Articolo inserito da Gabriele Pallassini venerdì 10 luglio 2009 Segnala via Email Segnala via Email


exchange-logoAnche nelle aziende italiane è ormai consolidato il concetto di Virtualizzazione e Consolidamento della Server Farm e sempre più spesso ci troviamo a dover convertire macchine fisiche in server Virtuali tramite procedure di Physical to Virtual.

Ho avuto modo, parlando di Infrastruttura Virtuale VMware, di provare il nuovo vConverter 4.0. Questo prodotto (Free nella sua versione Standalone per Hot Conversion, previa registrazione scaricabile qui), nella versione completa, permette di fare Conversioni a Freddo (Cold Conversion) e Conversioni a Caldo (Hot Conversion).

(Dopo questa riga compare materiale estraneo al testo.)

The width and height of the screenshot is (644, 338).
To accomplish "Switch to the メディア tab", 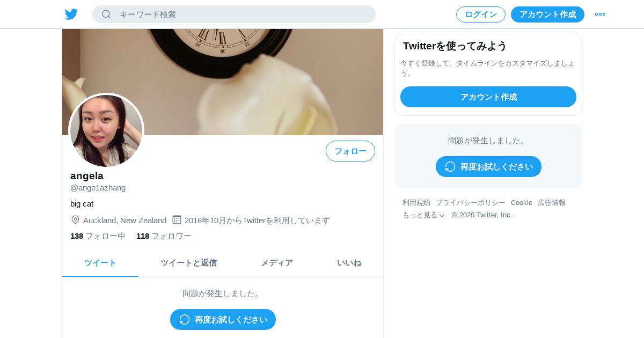I will click(277, 263).
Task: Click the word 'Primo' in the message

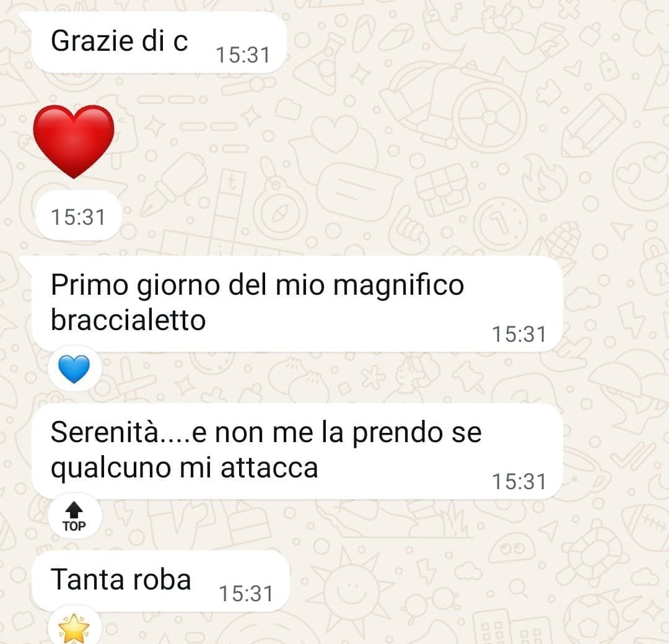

Nel mio caso ho ritenuto opportuno fare una Cold Conversion, in quanto il database di Exchange risiede in un Lun dedicato all’interno della SAN e non volevo correre il rischio di avere un DB inconsistente a fine  lavoro.

Proprio per questo nei casi di Servizi così critici è consigliata la conversione a freddo, anche se il tipo di attività richiede un down del servizio per la durata del trasferimento dei dati, si ha la piena sicurezza di avere una Virtual Machine perfettamente identica allo stato in cui l’abbiamo lasciata.